**Exercise brief**
Produce an exact copy of all the records.

**The input**
== == ==

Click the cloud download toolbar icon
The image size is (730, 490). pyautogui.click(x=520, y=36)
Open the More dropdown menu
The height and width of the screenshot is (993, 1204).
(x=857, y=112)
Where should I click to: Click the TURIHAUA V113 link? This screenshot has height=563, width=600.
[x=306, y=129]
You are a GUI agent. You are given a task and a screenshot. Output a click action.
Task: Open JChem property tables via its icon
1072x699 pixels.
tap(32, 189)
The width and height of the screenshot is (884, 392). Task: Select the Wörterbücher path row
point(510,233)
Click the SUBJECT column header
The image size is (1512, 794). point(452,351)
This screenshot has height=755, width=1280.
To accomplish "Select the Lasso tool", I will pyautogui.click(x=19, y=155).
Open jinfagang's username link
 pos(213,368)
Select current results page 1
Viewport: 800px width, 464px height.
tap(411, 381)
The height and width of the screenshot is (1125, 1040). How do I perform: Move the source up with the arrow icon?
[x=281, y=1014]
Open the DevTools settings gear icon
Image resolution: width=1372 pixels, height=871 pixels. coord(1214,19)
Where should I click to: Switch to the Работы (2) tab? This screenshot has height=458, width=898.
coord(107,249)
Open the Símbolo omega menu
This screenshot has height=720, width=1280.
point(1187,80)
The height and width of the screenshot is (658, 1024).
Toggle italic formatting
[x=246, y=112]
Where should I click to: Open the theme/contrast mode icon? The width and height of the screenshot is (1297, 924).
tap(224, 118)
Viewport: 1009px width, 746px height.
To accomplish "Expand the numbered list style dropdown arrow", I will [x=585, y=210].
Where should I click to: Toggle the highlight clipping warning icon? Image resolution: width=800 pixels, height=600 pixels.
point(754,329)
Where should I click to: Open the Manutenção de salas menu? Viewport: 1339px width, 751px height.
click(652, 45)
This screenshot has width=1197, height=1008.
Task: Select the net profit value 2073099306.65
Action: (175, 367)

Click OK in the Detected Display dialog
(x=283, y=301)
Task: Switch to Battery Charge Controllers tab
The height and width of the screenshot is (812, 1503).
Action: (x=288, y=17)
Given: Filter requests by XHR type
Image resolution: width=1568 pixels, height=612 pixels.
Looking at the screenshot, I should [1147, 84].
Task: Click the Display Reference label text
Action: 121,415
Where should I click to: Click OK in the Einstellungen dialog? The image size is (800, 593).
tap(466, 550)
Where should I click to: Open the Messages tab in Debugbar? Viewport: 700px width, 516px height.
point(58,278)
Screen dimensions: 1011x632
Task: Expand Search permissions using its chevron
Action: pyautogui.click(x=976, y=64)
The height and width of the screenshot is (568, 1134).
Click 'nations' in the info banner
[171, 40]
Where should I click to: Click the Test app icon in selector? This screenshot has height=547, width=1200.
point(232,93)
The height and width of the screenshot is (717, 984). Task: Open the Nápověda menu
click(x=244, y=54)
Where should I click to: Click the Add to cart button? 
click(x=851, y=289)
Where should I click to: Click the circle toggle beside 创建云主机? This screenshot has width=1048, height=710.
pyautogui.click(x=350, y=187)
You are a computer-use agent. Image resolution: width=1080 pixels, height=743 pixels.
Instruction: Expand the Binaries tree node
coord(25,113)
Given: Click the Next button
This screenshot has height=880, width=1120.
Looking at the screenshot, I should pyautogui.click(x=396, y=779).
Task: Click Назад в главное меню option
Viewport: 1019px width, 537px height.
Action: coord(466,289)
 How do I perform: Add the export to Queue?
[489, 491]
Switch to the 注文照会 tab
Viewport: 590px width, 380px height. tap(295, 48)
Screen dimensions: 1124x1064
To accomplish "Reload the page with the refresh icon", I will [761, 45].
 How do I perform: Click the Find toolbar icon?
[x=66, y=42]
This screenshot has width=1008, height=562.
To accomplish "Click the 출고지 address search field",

== == ==

**The answer**
Click the cloud download toolbar icon
The image size is (730, 490). pyautogui.click(x=520, y=36)
Open the More dropdown menu
The height and width of the screenshot is (993, 1204).
(x=857, y=112)
Where should I click to: Click the TURIHAUA V113 link? This screenshot has height=563, width=600.
[x=306, y=129]
You are a GUI agent. You are given a task and a screenshot. Output a click action.
Task: Open JChem property tables via its icon
1072x699 pixels.
tap(32, 189)
The width and height of the screenshot is (884, 392). Task: Select the Wörterbücher path row
point(510,233)
Click the SUBJECT column header
The image size is (1512, 794). point(452,351)
This screenshot has height=755, width=1280.
To accomplish "Select the Lasso tool", I will pyautogui.click(x=19, y=155).
Open jinfagang's username link
 pos(213,368)
Select current results page 1
Viewport: 800px width, 464px height.
tap(411, 381)
The height and width of the screenshot is (1125, 1040). How do I perform: Move the source up with the arrow icon?
[x=281, y=1014]
Open the DevTools settings gear icon
Image resolution: width=1372 pixels, height=871 pixels. coord(1214,19)
Where should I click to: Switch to the Работы (2) tab? This screenshot has height=458, width=898.
coord(107,249)
Open the Símbolo omega menu
This screenshot has height=720, width=1280.
point(1187,80)
The height and width of the screenshot is (658, 1024).
Toggle italic formatting
[x=246, y=112]
Where should I click to: Open the theme/contrast mode icon? The width and height of the screenshot is (1297, 924).
tap(224, 118)
Viewport: 1009px width, 746px height.
To accomplish "Expand the numbered list style dropdown arrow", I will [x=585, y=210].
Where should I click to: Toggle the highlight clipping warning icon? Image resolution: width=800 pixels, height=600 pixels.
point(754,329)
Where should I click to: Open the Manutenção de salas menu? Viewport: 1339px width, 751px height.
click(652, 45)
This screenshot has width=1197, height=1008.
Task: Select the net profit value 2073099306.65
Action: (175, 367)

Click OK in the Detected Display dialog
(x=283, y=301)
Task: Switch to Battery Charge Controllers tab
The height and width of the screenshot is (812, 1503).
Action: (x=288, y=17)
Given: Filter requests by XHR type
Image resolution: width=1568 pixels, height=612 pixels.
Looking at the screenshot, I should [1147, 84].
Task: Click the Display Reference label text
Action: 121,415
Where should I click to: Click OK in the Einstellungen dialog? The image size is (800, 593).
tap(466, 550)
Where should I click to: Open the Messages tab in Debugbar? Viewport: 700px width, 516px height.
point(58,278)
Screen dimensions: 1011x632
Task: Expand Search permissions using its chevron
Action: pyautogui.click(x=976, y=64)
The height and width of the screenshot is (568, 1134).
Click 'nations' in the info banner
[171, 40]
Where should I click to: Click the Test app icon in selector? This screenshot has height=547, width=1200.
point(232,93)
The height and width of the screenshot is (717, 984). Task: Open the Nápověda menu
click(x=244, y=54)
Where should I click to: Click the Add to cart button? 
click(x=851, y=289)
Where should I click to: Click the circle toggle beside 创建云主机? This screenshot has width=1048, height=710.
pyautogui.click(x=350, y=187)
You are a computer-use agent. Image resolution: width=1080 pixels, height=743 pixels.
Instruction: Expand the Binaries tree node
coord(25,113)
Given: Click the Next button
This screenshot has height=880, width=1120.
Looking at the screenshot, I should pyautogui.click(x=396, y=779).
Task: Click Назад в главное меню option
Viewport: 1019px width, 537px height.
Action: coord(466,289)
 How do I perform: Add the export to Queue?
[489, 491]
Switch to the 注文照会 tab
Viewport: 590px width, 380px height. tap(295, 48)
Screen dimensions: 1124x1064
To accomplish "Reload the page with the refresh icon", I will [761, 45].
 How do I perform: Click the Find toolbar icon?
[x=66, y=42]
This screenshot has width=1008, height=562.
To accomplish "Click the 출고지 address search field",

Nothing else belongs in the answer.